Already, videos on some subjects, including Taiwan and Tibet, can be hard to find on TikTok, independent research has found. The same is true of pro-Ukraine and pro-Israel videos. (China has become increasingly allied with Russia and Iran.) These patterns suggest that TikTok suppresses material that the Chinese Communist Party doesn’t like.

Perhaps the simplest argument for the law is that the U.S. would not have allowed the Soviet Union to own NBC, Life magazine or a company that collected Americans’ personal information. “Limits on foreign ownership have been a part of federal communications policy for more than a century,” the legal scholar Zephyr Teachout wrote in The Atlantic.

Supporters say that this history helps explain why Congress passed the law overwhelmingly, with bipartisan support, and why both liberal and conservative appeals court judges voted to uphold the law last month.

Today’s oral arguments will offer a clearer sense of how the justices might rule. My colleague Adam Liptak, who’s a lawyer by training and covers the Supreme Court, says that recent history suggests TikTok may have the harder case to make. “The court will be reluctant to second-guess congressional judgments about national security even in the context of the First Amendment challenge,” Adam said.

He pointed to a 2010 case that involved another clash between national security and free speech.

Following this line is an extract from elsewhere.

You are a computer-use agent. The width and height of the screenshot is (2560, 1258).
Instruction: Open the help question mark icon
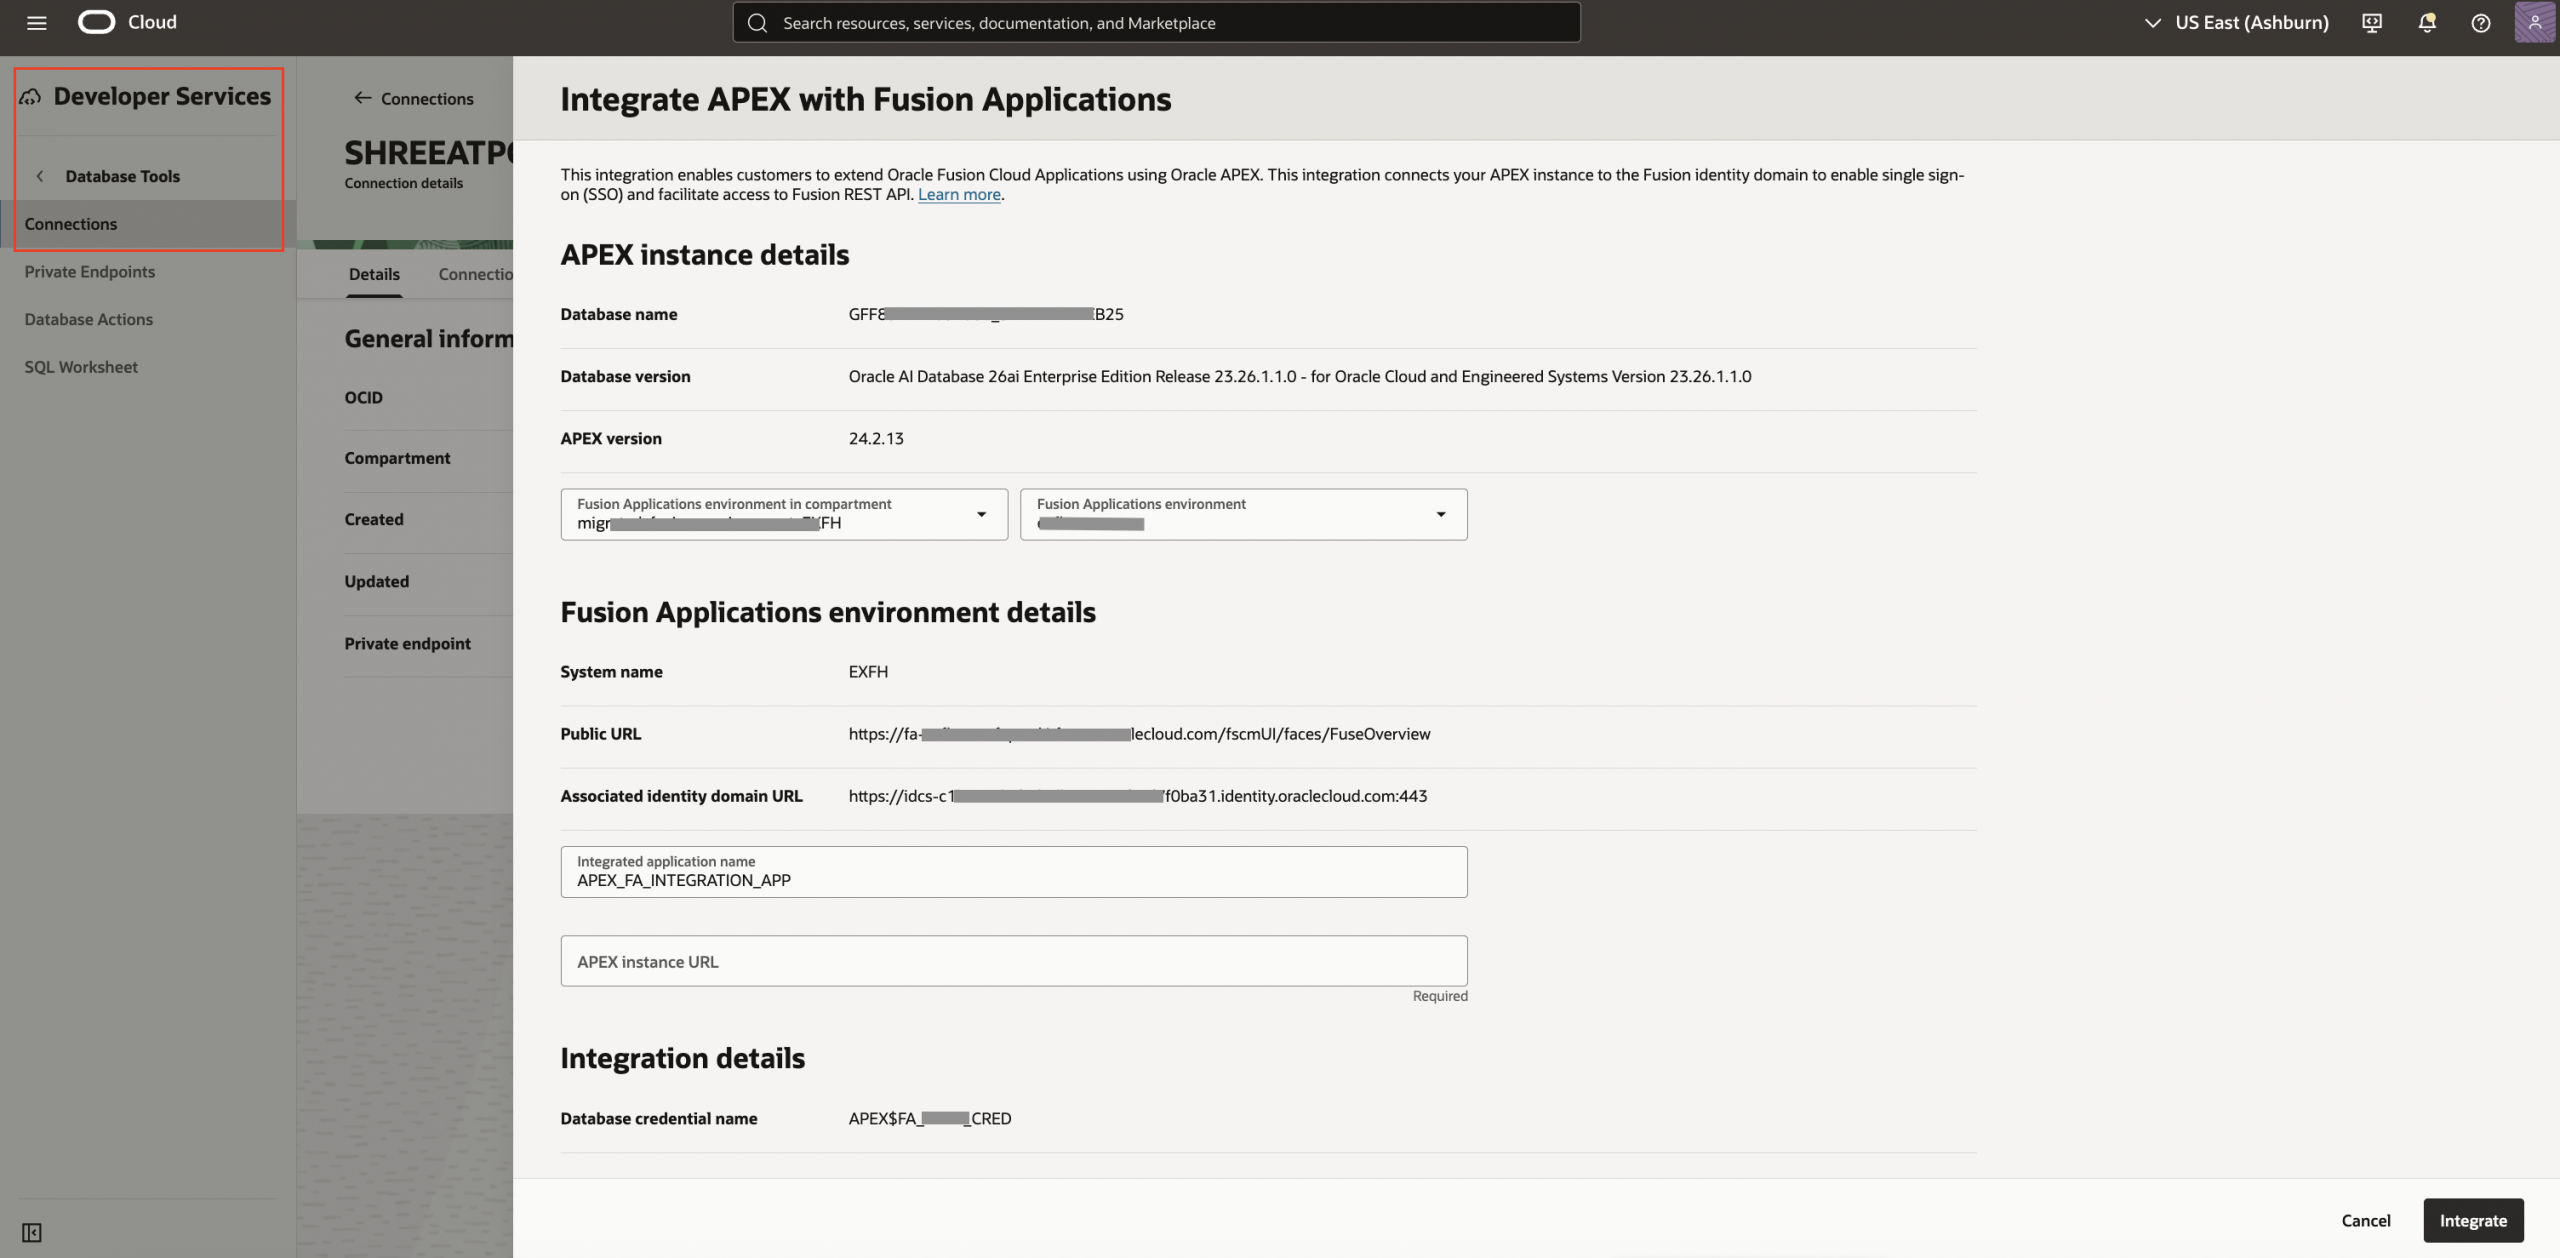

In that ruling, the court upheld a provision in the 2001 Patriot Act that banned even nonviolent assistance to terrorist groups.

Three of today’s justices (John Roberts, Samuel Alito and Clarence Thomas) were in the majority, and only one (Sonia Sotomayor) dissented. A fourth member of the current court (Elena Kagan) was the solicitor general in 2010 and defended the law during oral arguments.

But Adam added that the court could also draw on older precedents, from the Cold War and Vietnam eras, in which the court rejected the government’s arguments that supposed threats to national security justified limits on speech.